Darwin’s home was going to be submitted to UNESCO’s World Heritage committee for designation as a World Heritage site, but that application was withdrawn, to be resubmitted in two years after some reworking. Down House has some handicaps compared to other World Heritage sites:
But without natural wonders or spectacular architecture, Darwin at Downe does not tick obvious World Heritage boxes. Although he was surprised to hear of Downe’s difficulties, Geoffrey Belcher, site coordinator for the Maritime Greenwich World Heritage Site in London, thinks that “A site with a limited range of qualities will be at a disadvantage.” The inclusion of the Royal Observatory makes Greenwich one of the few World Heritage Sites to celebrate science, but the site boasts architectural splendour and naval history too.
It is a rather different site—it’s not famous for some major chunk of tangible real estate, something that visitors could touch and take photos of, but for being a place where one of the major thinkers of the 19th century did his research and writing and correspondence, a kind of locus of thought. It’s definitely an important place in the history of science.

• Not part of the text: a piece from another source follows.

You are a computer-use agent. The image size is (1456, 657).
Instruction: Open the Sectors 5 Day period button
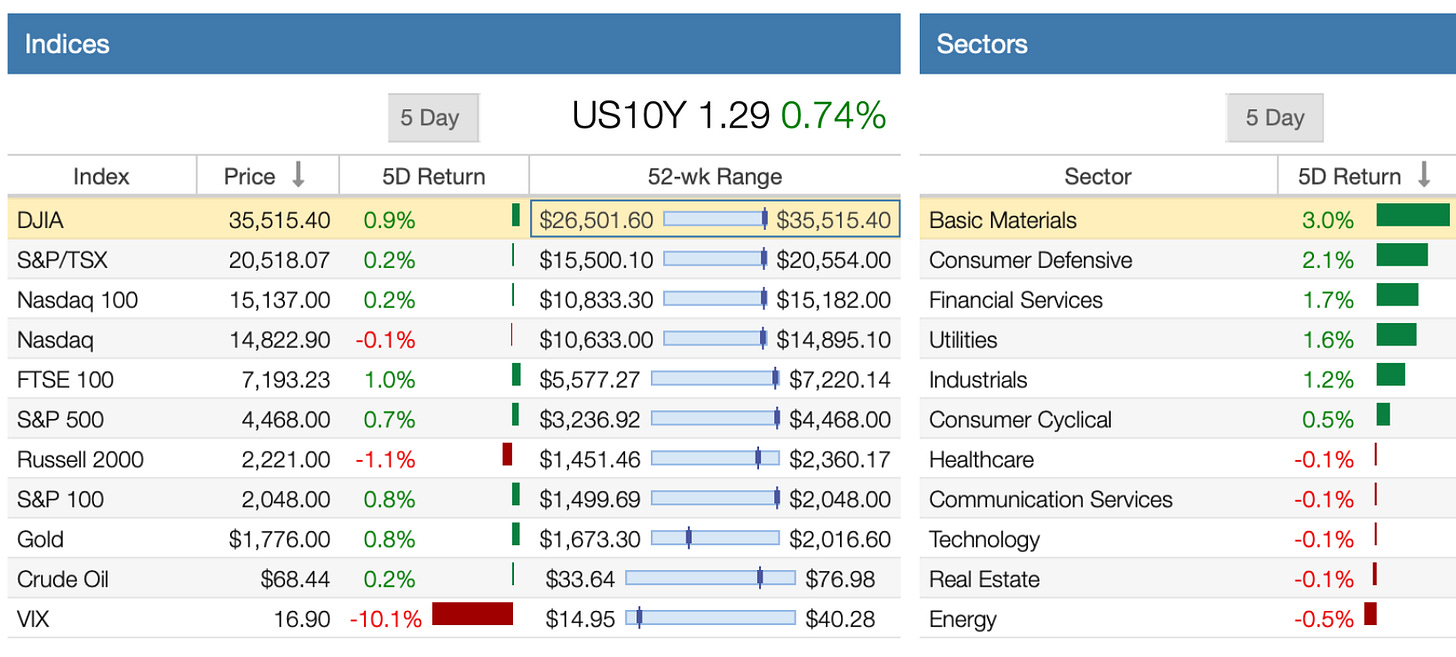click(x=1274, y=118)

Ian Robinson finds one unfortunate comment in the article—a comparison with religious sites. Bleh.
“I can’t think of anything more important to do for the history of nineteenth-century science than to protect the whole environment Darwin inhabited and exploited,” says James Moore, a Darwin scholar at the Open University in Milton Keynes and one of the first historians to explore the importance of this rural refuge to Darwin. “Muslims go to Mecca, Christians go to Jerusalem, Darwinians go to Downe,” he says.
That’s putting the wrong spin on it. Another World Heritage site is Independence Hall in Philadelphia; we don’t go there because we worship the declaration of independence, or because we think the founding fathers were gods (OK, some people do, but they’re insane). Another is the Olympic National Park—again, it’s not a holy place, it’s a natural wonder. I like both, but that doesn’t make me an Independencehallian or an Olympian…although the latter does have a nice ring to it.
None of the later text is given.